▸ REQUEST:
Copy the part of the items that opens with the line containing "You are a GUI" and closes at the end of the items, both ends included, reproducing every line word for word. Leave the pictures out of your copy.

▸ WORKING DATA:
--
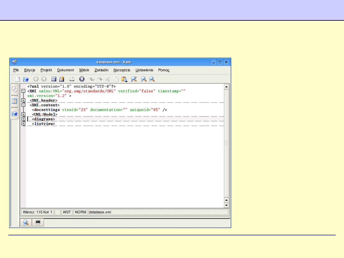
Task: Open the Filesystem browser sidebar tab
Action: coord(15,113)
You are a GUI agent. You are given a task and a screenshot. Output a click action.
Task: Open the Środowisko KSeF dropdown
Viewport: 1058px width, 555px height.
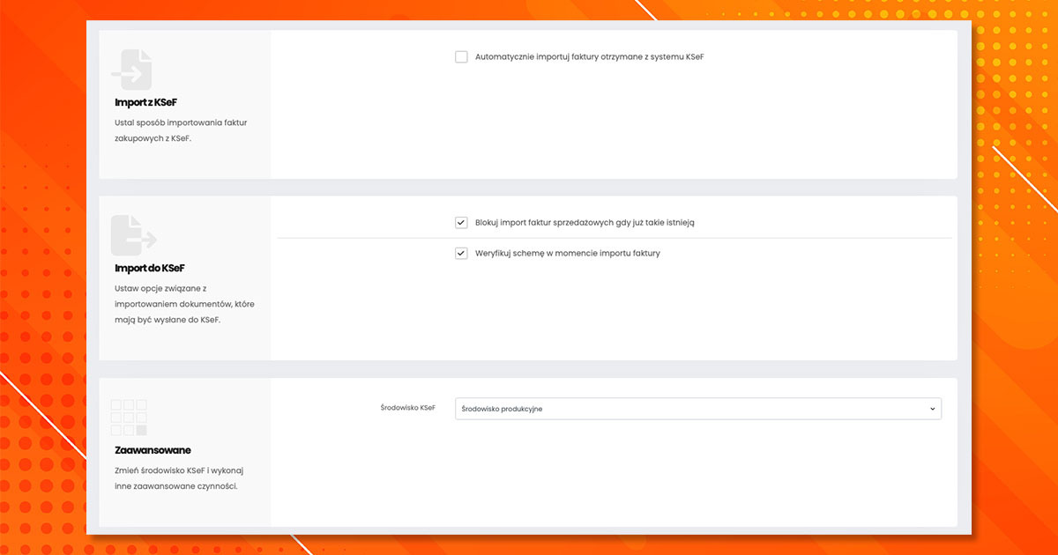pyautogui.click(x=697, y=409)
--
▸ ANSWER TO THIS EXERCISE:
You are a GUI agent. You are given a task and a screenshot. Output a click action.
Task: Open the Środowisko KSeF dropdown
Viewport: 1058px width, 555px height.
pyautogui.click(x=697, y=409)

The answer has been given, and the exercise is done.